BBC bosses allegedly said the TV commercial the Strictly Come Dancing winner, 34, appeared in for the hair brand Clairol went against their strict rules outlined in her contract with the show.

In the 25 second advert, Stacey, who announced she was leaving the show in April, is seen in a navy-blue leotard as she ballroom dances with her partner in a studio wearing a pair of tanned heels.

It then cuts to her sat at a beauty station in front of a mirror, where she flips her freshly died hair.


Following the release of the TV advert, chiefs felt that the ad was too similar to the BBC One show Glow Up which sees contestants compete to create the most extravagant and jaw-dropping makeup looks in the business.

The BBC state that actors, artists or TV personalities must not appear in adverts which “mimic or replicate their on-air roles for" the company.

Shortly after the adverts aired across the country, Stacey, who recently quit Twitter because of negative comments online, was quietly replaced with Maya Jama, 26, after the first two series of the show.

The insider continued: “Stacey might have made it sound like she was stepping away from the series of her own volition, but in reality, she was not asked to stay because the BBC were furious about Clairol.

“They are sick of people using their platform to go off and earn private money.

“It was a tricky situation as she does other things for the BBC, but they decided she would lose her Glow Up contract.


They added: “It’s a hair care brand, it’s glossy and glam.
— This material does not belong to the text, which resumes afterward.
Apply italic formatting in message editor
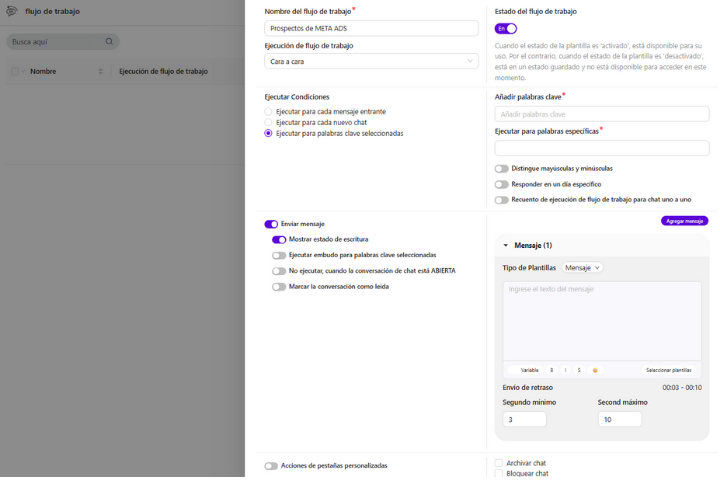Viewport: 720px width, 480px height. click(565, 370)
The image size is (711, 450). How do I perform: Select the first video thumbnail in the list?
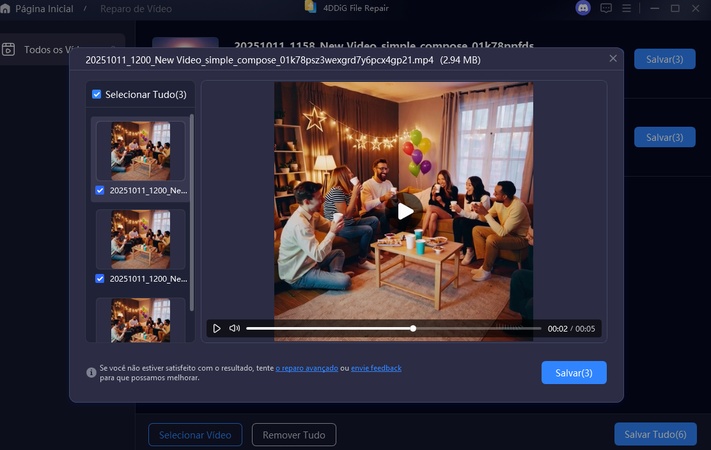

Glow up is all about beauty.

“So, basically, the BBC said, ‘You’re sacked from Glow Up, but you can keep making documentaries that air on the BBC’.”

This comes less than a month after The Sun told DIY SOS presenter Nick Knowles’ fight with bosses over his appearance in a Shreddies campaign.

Nick, 58, donned his hard hat and building attire for the cereal campaign which caused an uproar between the BBC bosses, but unlike Dooley, Nick managed to keep his role on the show.

The BBC have declined to comment.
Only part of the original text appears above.